Turgeniopsis

Scientific classification
- Kingdom: Plantae
- Clade: Embryophytes
- Clade: Tracheophytes
- Clade: Spermatophytes
- Clade: Angiosperms
- Clade: Eudicots
- Clade: Asterids
- Order: Apiales
- Family: Apiaceae
- Subfamily: Apioideae
- Tribe: Scandiceae
- Subtribe: Torilidinae
- Genus: Turgeniopsis Boiss.
- Species: T. foeniculacea
- Binomial name: Turgeniopsis foeniculacea (Fenzl) Boiss.
- Synonyms: Genus: Glochidotheca Fenzl, not validly publ.; Species: Glochidotheca foeniculacea (Fenzl) Fenzl ; Turgenia foeniculacea Fenzl ;

= Turgeniopsis =

- Genus: Turgeniopsis
- Species: foeniculacea
- Authority: (Fenzl) Boiss.
- Synonyms: Glochidotheca Fenzl, not validly publ.
- Parent authority: Boiss.

Genus of flowering plants

Turgeniopsis is a monotypic genus of flowering plants belonging to the family Apiaceae. It contains only one known species, Turgeniopsis foeniculacea. The earlier synonym Glochidotheca is also used as the accepted genus name, but Plants of the World Online states that it was not validly published.

==Description==
It is an annual. It has erect and branched, stems which grow up to 20–40 cm high. It has leaves which are 3–4-pinnate, with very fine capillary segments. It blooms between April and May. The white, about 1 mm across flowers, are compound umbels on long peduncles and it has 2–3 rays of partial umbels with 2–3 hermaphrodite and several male flowers in the centre. After it has flowered, between May and June, it produces a seed capsule (fruit). It is about 8 by 3.5 mm, are elliptic (in shape), with hooked spines. It is pollinated by insect. Reproduction is carried out by seeds, which are dispersed through zoochory (by animals) or barochory (dropping by gravity).

==Taxonomy==
The name Glochidotheca was published in 1843 by Eduard Fenzl, earlier than Turgeniopsis was published by Pierre Edmond Boissier in 1844, and some sources use Glochidotheca as the accepted genus name. However Plants of the World Online states that Glochidotheca was not validly published and so uses Turgeniopsis.

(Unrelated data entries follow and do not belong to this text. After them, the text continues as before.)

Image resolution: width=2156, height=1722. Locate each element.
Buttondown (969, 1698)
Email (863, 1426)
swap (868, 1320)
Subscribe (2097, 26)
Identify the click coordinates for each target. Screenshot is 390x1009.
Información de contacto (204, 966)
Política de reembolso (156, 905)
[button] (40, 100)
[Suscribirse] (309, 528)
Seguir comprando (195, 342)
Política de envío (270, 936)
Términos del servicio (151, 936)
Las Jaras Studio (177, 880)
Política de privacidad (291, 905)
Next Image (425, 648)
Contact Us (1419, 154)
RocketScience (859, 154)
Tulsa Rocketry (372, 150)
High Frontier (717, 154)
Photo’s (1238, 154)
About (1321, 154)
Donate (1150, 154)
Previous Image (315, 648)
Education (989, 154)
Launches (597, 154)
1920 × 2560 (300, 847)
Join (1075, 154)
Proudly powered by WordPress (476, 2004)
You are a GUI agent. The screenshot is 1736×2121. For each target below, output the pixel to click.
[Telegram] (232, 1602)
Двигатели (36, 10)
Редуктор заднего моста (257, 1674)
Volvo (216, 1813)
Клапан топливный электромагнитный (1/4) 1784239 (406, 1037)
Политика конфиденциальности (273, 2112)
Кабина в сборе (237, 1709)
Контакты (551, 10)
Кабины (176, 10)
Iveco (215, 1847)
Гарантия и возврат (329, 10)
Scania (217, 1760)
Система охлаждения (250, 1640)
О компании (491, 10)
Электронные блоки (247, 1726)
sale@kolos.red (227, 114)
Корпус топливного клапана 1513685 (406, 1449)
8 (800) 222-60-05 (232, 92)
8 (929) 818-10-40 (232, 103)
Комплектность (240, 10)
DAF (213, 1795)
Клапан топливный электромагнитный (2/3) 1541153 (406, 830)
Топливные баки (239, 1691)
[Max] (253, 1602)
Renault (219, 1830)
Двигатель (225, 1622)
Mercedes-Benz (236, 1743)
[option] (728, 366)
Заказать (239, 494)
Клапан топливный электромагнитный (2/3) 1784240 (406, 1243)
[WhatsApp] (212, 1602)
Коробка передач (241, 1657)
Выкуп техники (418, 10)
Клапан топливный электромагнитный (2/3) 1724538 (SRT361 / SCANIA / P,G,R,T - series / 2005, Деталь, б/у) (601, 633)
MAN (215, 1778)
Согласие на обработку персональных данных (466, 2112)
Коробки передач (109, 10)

The genus name of Turgeniopsis is in honour of Alexander Turgenev (1784–1845), a Russian statesman and historian. The Latin specific epithet of foeniculacea is derived from Foeniculum (fennel).

It is placed in subfamily Apioideae and tribe Scandiceae subtribe Torilidinae.

==Range and habitat==
It is native to Bulgaria and parts of western Asia: Iran, Iraq, Lebanon, Syria and Turkey. In 2011, it was found in Israel.

It is listed as critically endangered in Bulgaria, and is threatened by he poor competitive ability of the species and its small population; overgrazing and strong soil erosion.

It grows in stony grasslands and scrubland, on screes, hillsides, on limestone bedrock, usually on shallow soil in the oak-forests belt. It grows at altitudes of 500–1500 m above sea level.

It can be found growing with Inula aschersoniana, Agropyron brandzae, Koeleria simonkaii, Polygala rhodopea, Medicago rhodopea, Galium rhodopeum, Jasminum fruticans, and others.